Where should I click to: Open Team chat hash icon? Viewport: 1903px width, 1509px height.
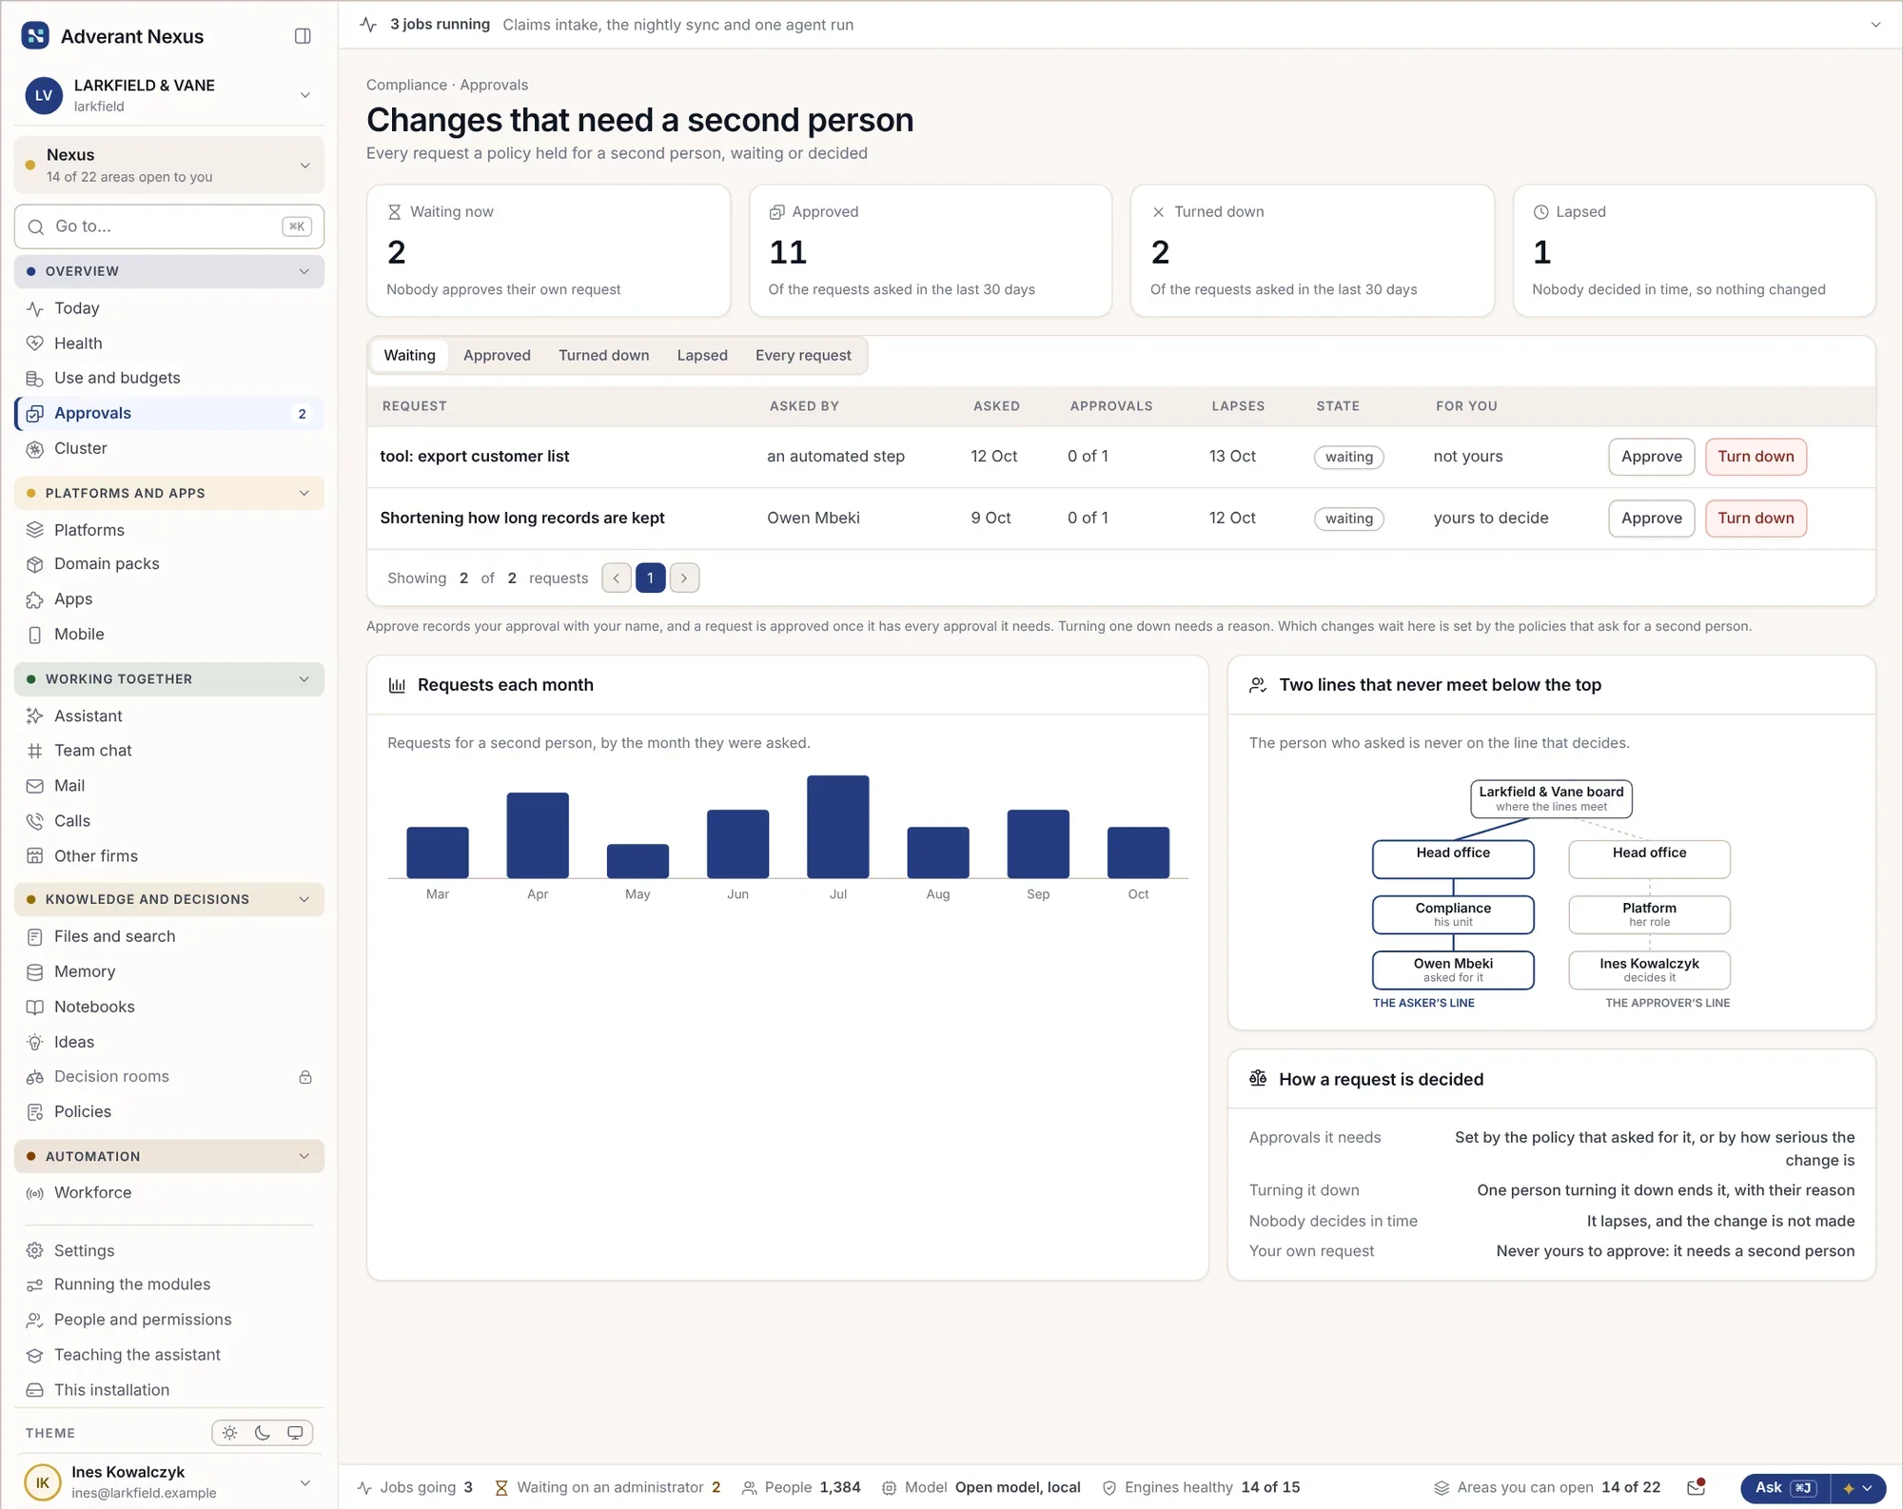click(35, 751)
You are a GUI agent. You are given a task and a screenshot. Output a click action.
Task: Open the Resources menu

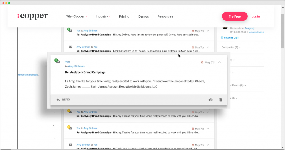click(166, 16)
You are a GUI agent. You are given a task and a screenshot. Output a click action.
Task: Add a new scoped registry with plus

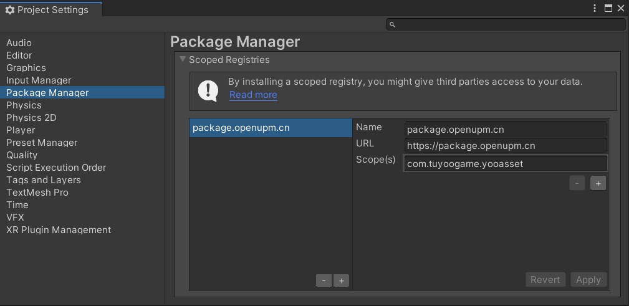tap(342, 280)
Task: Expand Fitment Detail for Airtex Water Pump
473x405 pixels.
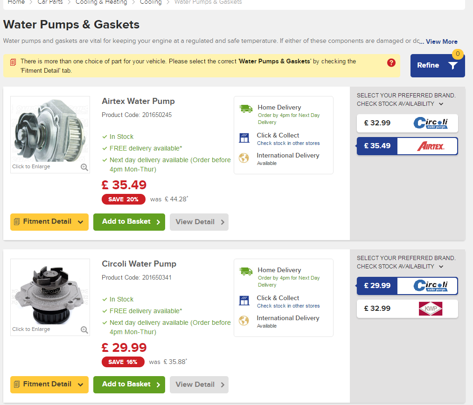Action: [49, 222]
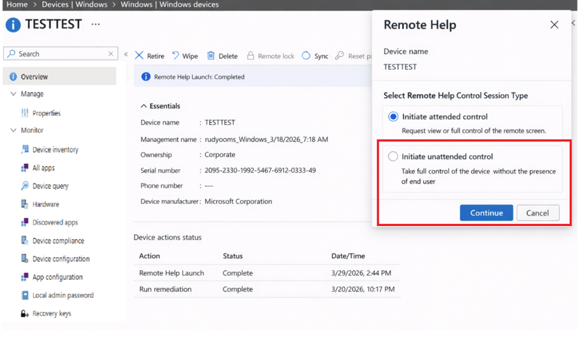Open Properties under Manage
Screen dimensions: 584x338
(x=46, y=113)
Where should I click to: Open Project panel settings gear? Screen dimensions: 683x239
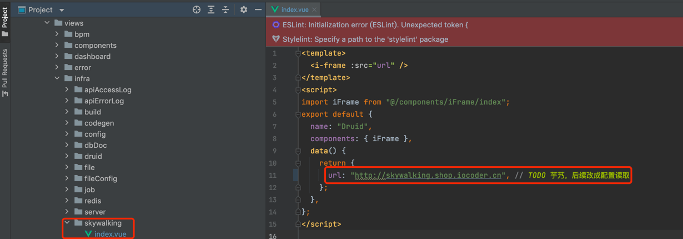(243, 9)
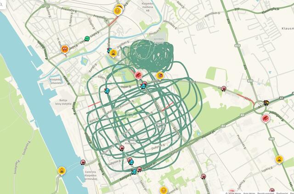
Task: Select the pink Wazer on road 227
Action: click(x=224, y=88)
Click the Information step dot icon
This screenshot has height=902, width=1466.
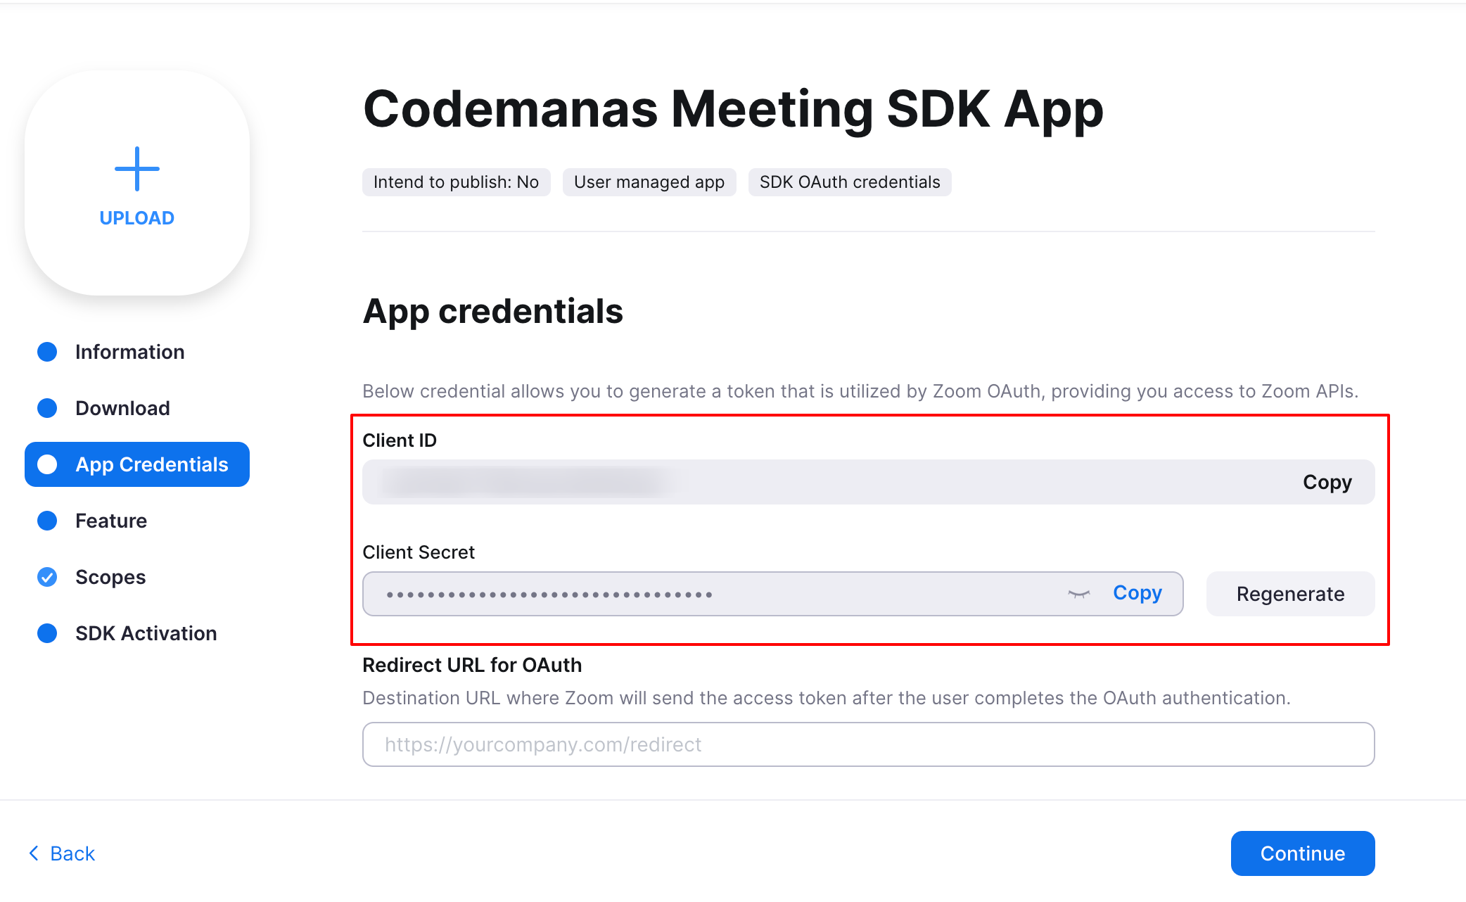point(47,352)
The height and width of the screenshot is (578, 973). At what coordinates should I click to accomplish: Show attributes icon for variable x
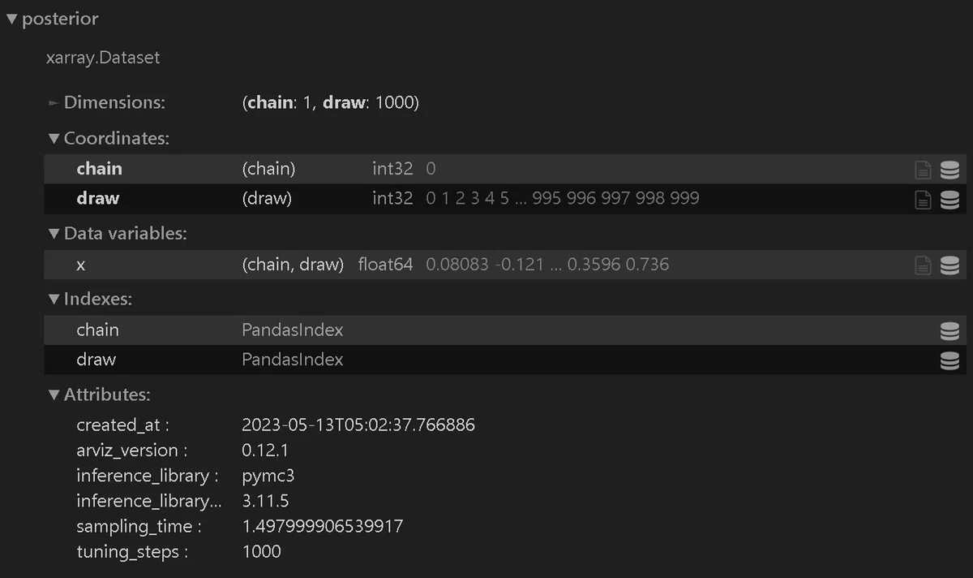[923, 265]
☆ ☆ ☆ ☆ ☆ ☆ ☆
▸ **Written exercise**: Please lay out the data from its start up to and including the line with "click(166, 16)" as a two-column CSV with headers instruction and action, one row for each instruction paired with its action. Put each field in double quotes, replace line breaks with spaces, and leave the pictures out.

▸ **The response**:
instruction,action
"Where should I click to: Open Team chat hash icon? Viewport: 1903px width, 1509px height.","click(35, 751)"
"You are a GUI agent. You are given a task and a screenshot. Output a click action. Task: Open the Resources menu","click(166, 16)"